## PARTS OF THE EXERCISE
- 1) Summarize the introduction on digital geologic cross sections in two sentences.
- 2) Pick up the introduction on creating geologic cross sections in ArcGIS and continue it from its last sentence.

## DOCUMENT EXCERPT
U.S. Geological Survey Open-File Report 2005-1428

Digital Mapping Techniques '05—Workshop Proceedings

Creating and Managing Digital Geologic Cross Sections within ArcGIS

By Evan Thoms

U.S. Geological Survey, 4200 University Ave., Anchorage, AK 99508
Telephone: (907) 786-7409; Fax: (907) 786-7401; e-mail: ethoms@usgs.gov

INTRODUCTION

While geologic maps are now almost always created within a geographic information system (GIS), geologic cross sections still are commonly portrayed and archived as simple un-attributed graphics in either paper form or digital files. Yet, there are several advantages to creating cross sections within the same GIS as the map. Features can be richly attributed and symbolized with the same symbology as in the map, the scale of the cross section can be more closely controlled than in a graphics program, and, once created, it is possible to project the cross section back into the coordinate system of the map with elevation values so that it could be used for 3D analysis or viewing. Furthermore, with the introduction of the Environmental Systems Research Institute (ESRI) geodatabase format, it is possible to store the map and the cross section within the same data container, which simplifies distribution and archiving.

## DATASET CONTENT
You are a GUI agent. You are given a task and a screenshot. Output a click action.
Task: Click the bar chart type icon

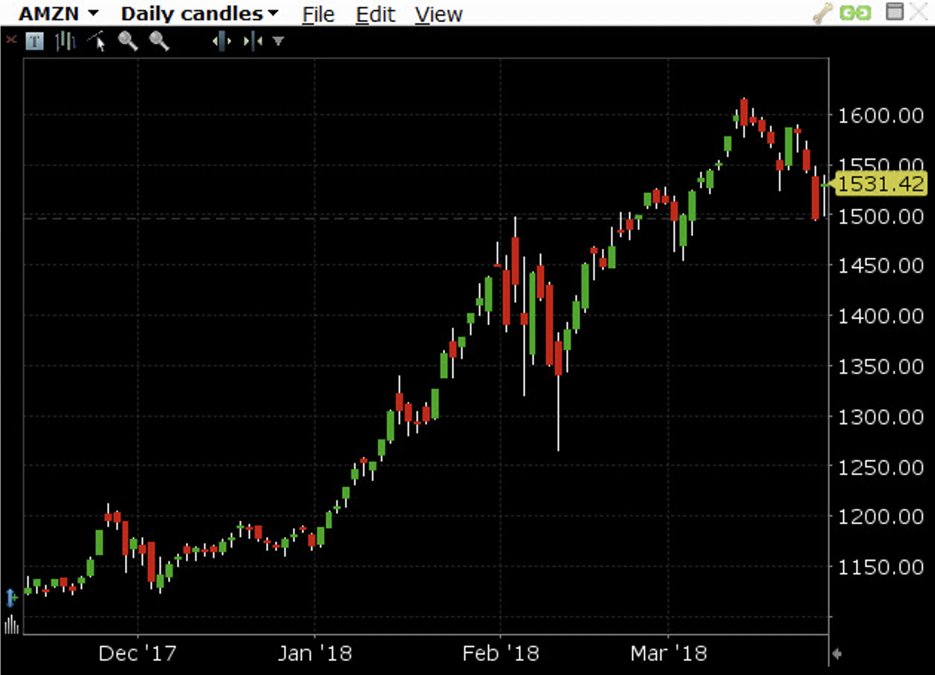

## TASK-BY-TASK ANSWERS
- 1) Although geologic maps are now nearly always made in a geographic information system, cross sections are still often kept as simple unattributed graphics on paper or in digital files. Building cross sections in the same GIS as the map allows rich attributes, matching symbology, closer control of scale, and projection back into the map's coordinate system with elevations for 3D use, and ESRI's geodatabase format lets the map and cross section share one data container, which simplifies distribution and archiving.

- 2)
In this paper, I describe a Visual Basic extension to ESRI’s ArcGIS program that takes relevant information from a geologic map—the digital elevation model (DEM), geologic polygon layer, structural point measurements, and borehole information (Figure 1)—and builds a template from which the user can begin to digitize a geologic cross section. A surface profile is interpolated from the DEM, apparent dip is calculated for structural measurements, boreholes are shown as stick columns, and the amount of vertical exaggeration can be controlled. The output data are stored within either ESRI shapefiles or ESRI geodatabase feature classes, depending on the format of the input layers.

 

Cross section line in map view, above a geology polygon layer with boreholes

Figure 1. Cross section line in map view, above a geology polygon layer with boreholes.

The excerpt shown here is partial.